E. For purposes of this Section 7.7, the Partnership shall be deemed to have requested an
Indemnitee to serve as fiduciary of an employee benefit plan whenever the performance by it of its
duties to the Partnership also imposes duties on, or otherwise involves services by, it to the plan
or participants or beneficiaries of the plan; excise taxes assessed on an Indemnitee with respect
to an employee benefit plan pursuant to applicable law shall constitute fines within the meaning of
Section 7.7; and actions taken or omitted by the Indemnitee with respect to an employee benefit
plan in the performance of its duties for a purpose reasonably believed by it to be in the interest
of the participants and beneficiaries of the plan shall be deemed to be for a purpose which is not
opposed to the best interests of the Partnership.

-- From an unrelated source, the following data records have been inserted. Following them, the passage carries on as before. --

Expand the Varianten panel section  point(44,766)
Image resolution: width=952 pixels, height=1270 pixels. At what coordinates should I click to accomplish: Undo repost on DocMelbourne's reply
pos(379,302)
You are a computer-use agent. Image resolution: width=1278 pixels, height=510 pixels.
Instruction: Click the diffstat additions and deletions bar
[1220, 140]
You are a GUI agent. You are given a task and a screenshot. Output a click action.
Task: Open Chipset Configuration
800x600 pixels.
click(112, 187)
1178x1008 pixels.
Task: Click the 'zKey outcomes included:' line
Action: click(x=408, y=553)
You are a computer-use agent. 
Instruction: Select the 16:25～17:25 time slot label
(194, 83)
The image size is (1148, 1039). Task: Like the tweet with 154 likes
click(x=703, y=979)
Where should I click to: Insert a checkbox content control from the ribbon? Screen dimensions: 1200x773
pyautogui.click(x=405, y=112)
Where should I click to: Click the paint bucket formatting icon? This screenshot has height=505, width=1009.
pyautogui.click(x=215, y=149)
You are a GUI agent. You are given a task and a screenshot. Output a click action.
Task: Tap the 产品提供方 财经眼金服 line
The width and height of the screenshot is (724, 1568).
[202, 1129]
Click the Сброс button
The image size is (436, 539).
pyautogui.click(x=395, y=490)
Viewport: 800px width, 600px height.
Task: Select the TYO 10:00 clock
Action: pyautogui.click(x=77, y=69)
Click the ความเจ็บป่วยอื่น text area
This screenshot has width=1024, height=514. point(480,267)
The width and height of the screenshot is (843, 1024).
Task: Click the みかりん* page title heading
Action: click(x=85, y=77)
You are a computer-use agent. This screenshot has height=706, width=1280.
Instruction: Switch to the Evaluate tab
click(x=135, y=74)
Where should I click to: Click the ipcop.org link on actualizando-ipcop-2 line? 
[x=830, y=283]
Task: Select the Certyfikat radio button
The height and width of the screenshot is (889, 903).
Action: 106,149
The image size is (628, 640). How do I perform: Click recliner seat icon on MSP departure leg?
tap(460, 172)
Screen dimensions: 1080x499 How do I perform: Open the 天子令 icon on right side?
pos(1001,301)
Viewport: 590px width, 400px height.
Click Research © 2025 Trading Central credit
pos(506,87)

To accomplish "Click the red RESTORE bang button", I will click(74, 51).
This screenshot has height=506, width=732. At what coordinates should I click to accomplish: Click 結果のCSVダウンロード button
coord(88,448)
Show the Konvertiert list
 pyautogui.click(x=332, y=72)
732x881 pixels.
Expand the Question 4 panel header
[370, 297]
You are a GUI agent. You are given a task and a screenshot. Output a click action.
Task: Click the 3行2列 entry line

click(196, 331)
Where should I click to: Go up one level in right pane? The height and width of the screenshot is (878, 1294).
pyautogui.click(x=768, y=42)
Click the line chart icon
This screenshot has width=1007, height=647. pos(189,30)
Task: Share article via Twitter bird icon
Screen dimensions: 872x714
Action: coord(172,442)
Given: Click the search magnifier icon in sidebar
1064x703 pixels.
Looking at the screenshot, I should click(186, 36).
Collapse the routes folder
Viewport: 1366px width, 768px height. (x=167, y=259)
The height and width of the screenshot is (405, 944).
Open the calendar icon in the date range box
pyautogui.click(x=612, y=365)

F. In no event may an Indemnitee subject the Limited Partners to personal liability by reason
of the indemnification provisions set forth in this Agreement.
G. An Indemnitee shall not be denied indemnification in whole or in part under this Section
7.7 because the Indemnitee had an interest in the transaction with respect to which the
indemnification applies if the transaction was otherwise permitted by the terms of this Agreement.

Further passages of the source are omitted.